DATA -
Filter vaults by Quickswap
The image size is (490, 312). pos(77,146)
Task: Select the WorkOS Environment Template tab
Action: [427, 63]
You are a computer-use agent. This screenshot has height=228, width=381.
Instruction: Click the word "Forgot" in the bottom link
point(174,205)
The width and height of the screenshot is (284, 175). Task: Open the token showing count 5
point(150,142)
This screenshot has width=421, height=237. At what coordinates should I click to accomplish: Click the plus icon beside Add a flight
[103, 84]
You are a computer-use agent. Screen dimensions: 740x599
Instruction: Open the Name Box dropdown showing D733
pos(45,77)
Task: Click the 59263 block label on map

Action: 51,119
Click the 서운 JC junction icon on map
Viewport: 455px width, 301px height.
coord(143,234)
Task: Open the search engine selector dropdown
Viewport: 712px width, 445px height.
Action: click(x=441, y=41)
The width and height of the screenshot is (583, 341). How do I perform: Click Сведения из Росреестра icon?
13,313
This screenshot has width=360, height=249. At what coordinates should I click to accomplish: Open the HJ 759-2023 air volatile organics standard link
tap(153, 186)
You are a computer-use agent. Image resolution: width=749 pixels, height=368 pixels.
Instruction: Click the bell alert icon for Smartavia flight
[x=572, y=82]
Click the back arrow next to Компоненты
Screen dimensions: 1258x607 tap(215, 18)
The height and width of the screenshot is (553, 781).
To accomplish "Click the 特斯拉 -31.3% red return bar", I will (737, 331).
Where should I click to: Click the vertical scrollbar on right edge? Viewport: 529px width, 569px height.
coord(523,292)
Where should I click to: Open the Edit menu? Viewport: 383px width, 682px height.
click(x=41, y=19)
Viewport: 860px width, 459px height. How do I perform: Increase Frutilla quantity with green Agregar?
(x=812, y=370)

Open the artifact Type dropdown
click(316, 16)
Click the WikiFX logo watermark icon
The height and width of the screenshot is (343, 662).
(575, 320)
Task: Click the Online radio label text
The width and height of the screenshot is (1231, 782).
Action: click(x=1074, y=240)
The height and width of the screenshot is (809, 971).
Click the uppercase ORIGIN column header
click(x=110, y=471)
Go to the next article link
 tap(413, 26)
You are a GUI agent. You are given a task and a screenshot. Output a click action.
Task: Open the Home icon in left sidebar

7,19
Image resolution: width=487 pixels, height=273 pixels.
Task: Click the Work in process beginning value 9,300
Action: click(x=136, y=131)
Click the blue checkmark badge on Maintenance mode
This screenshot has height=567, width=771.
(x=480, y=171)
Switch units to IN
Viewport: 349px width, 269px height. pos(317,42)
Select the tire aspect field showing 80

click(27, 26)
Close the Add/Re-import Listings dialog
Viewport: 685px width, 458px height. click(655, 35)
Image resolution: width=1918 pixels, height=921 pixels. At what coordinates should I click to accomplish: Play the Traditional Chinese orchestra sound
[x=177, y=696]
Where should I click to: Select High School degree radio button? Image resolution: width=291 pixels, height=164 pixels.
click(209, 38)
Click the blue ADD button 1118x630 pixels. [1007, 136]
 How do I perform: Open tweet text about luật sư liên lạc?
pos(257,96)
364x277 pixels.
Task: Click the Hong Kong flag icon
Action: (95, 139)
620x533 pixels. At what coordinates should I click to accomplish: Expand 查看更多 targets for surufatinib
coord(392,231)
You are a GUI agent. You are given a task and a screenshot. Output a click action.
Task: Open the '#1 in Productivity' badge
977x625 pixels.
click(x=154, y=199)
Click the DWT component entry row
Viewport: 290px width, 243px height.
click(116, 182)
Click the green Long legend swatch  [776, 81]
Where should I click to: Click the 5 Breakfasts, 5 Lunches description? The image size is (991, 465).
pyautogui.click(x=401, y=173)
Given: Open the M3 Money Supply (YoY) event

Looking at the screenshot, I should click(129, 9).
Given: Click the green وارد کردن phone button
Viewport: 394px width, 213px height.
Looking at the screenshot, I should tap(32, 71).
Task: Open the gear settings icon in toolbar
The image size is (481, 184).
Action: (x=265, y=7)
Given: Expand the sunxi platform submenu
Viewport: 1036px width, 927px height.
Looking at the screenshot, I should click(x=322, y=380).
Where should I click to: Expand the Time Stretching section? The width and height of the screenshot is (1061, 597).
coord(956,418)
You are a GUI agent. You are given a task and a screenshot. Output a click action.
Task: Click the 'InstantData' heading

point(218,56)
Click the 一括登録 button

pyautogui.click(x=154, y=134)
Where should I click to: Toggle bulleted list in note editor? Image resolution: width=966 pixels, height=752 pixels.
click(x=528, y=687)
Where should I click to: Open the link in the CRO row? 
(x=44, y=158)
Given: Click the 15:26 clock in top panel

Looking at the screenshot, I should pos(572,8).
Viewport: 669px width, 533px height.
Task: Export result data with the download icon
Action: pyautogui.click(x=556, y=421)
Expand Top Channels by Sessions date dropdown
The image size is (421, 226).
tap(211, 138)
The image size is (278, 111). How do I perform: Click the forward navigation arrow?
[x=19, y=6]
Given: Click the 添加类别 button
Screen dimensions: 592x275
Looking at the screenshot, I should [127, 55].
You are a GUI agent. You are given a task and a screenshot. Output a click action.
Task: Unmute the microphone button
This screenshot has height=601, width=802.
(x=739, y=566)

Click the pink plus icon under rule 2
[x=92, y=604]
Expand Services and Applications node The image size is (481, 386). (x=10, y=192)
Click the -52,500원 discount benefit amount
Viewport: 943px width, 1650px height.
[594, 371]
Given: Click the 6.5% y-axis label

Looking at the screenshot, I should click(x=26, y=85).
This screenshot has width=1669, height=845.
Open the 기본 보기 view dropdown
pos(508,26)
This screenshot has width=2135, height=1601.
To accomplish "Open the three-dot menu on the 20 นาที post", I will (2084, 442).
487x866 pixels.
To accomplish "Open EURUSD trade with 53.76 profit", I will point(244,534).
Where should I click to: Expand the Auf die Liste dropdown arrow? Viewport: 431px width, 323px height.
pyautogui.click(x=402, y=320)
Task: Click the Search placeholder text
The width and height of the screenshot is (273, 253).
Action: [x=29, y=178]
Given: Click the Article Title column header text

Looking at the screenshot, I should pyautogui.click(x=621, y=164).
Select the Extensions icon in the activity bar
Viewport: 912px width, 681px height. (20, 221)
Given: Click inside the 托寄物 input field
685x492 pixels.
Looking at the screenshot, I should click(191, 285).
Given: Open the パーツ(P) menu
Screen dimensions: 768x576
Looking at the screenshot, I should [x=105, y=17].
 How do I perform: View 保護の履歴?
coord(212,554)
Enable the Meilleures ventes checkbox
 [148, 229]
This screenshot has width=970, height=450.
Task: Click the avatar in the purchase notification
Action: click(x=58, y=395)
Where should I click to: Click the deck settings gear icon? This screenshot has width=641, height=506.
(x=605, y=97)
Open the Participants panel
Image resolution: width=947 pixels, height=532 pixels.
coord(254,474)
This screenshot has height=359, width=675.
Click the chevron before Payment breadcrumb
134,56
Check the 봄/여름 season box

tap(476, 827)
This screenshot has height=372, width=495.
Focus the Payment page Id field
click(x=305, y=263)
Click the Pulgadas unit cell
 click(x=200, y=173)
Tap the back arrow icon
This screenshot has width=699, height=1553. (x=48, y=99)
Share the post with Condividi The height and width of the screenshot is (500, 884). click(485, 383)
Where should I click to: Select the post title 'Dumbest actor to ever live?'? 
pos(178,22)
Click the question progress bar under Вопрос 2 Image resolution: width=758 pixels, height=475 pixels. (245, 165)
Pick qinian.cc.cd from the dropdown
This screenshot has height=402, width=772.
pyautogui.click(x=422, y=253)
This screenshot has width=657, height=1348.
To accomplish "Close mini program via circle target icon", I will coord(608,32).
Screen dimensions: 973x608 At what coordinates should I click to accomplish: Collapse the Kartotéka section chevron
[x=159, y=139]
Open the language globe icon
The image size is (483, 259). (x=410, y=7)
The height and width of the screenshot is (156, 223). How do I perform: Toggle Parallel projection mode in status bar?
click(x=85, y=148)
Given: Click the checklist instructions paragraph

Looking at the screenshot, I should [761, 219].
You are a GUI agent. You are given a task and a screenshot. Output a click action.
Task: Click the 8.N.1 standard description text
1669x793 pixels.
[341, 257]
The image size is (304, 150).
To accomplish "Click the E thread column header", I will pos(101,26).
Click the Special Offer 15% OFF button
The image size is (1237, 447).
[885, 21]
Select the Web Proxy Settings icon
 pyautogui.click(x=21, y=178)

DIRECTIONS - From the records, work out how many lines include "badge" and respond with the number only.

YOUR SOLUTION - 2